Page excerpt:

▼

Beach in Ulcinj Municipality, Montenegro

Velika Plaža (Plazhi i Madh; (Montenegrin Cyrillic: Велика Плажа), /sh/;, lit. "Big Beach") is a beach in Ulcinj Municipality, Montenegro. It stretches from Port Milena in Ulcinj to the Bojana River, which separates it from Ada Bojana.

==Overview==
The sand beach's length is 12,000 meters (8 miles), one of the longest in Europe and the longest beach in Montenegro.

The New York Times included Velika Plaža and Montenegro's South Coast (including Ada Bojana and Hotel Mediteran in a ranking of top travel destinations for 2010 - "Top Places to Go in 2010".

==Future development==
Velika Plaža is a natural asset of Montenegro that the government hopes to see developed as part of the country's tourism development strategy, albeit in an environmentally friendly manner. The vast hinterland of the beach is mostly undeveloped, so it is potentially the site of the biggest greenfield investment on the Montenegrin coast.

▲

Collected material:
▼

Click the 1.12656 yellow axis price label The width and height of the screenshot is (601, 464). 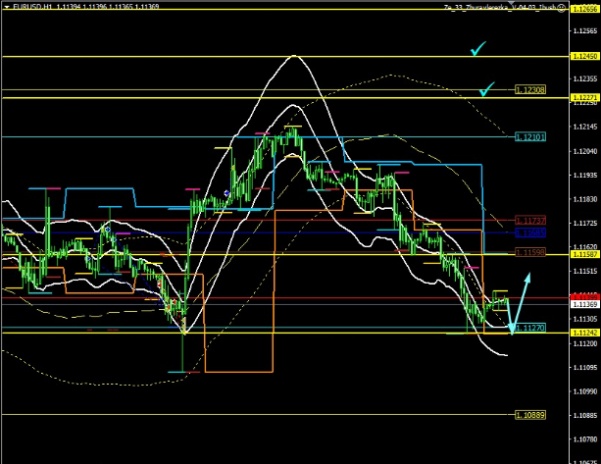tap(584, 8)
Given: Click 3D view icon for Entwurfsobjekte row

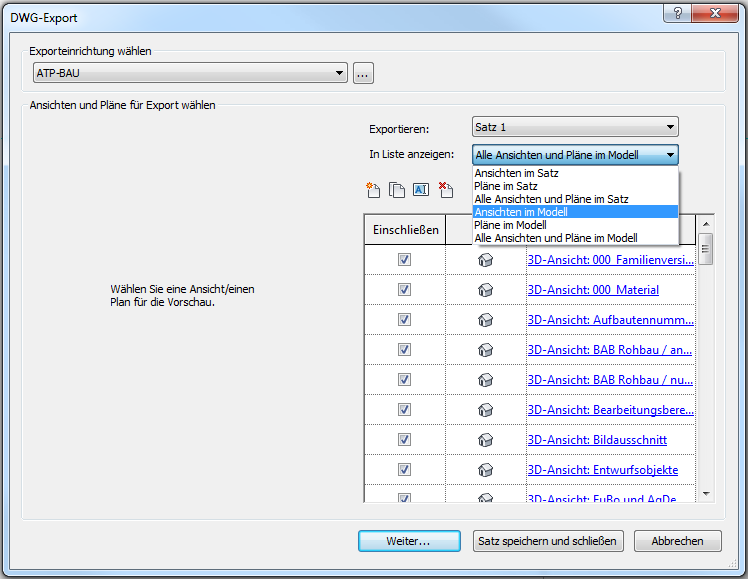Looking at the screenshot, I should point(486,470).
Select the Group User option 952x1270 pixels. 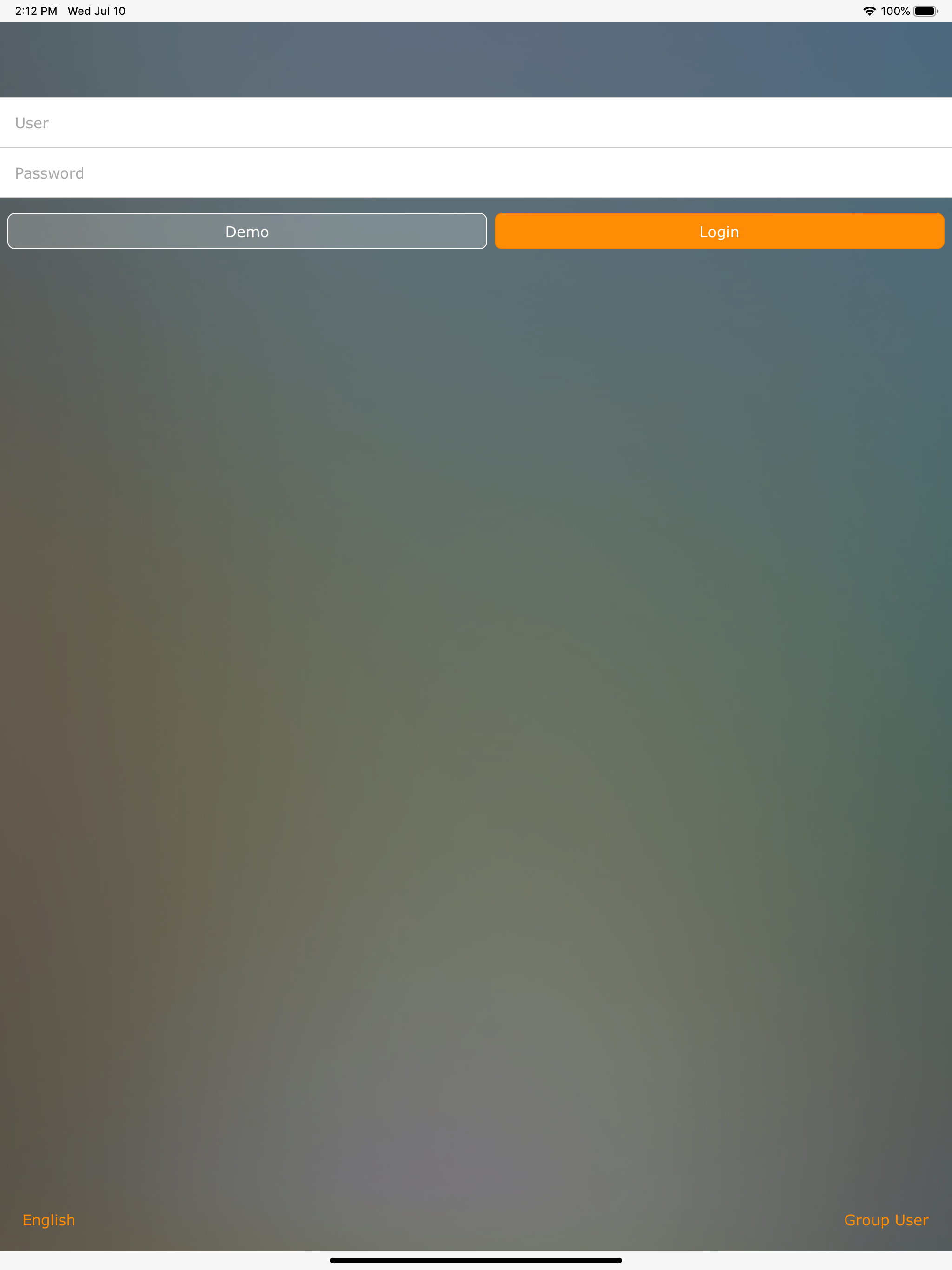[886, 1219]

▲

Short problem:
In the beach article, what separates Velika Plaža from Ada Bojana? Rely only on the beach article, not the data.

Expected output:
The Bojana River separates it from Ada Bojana.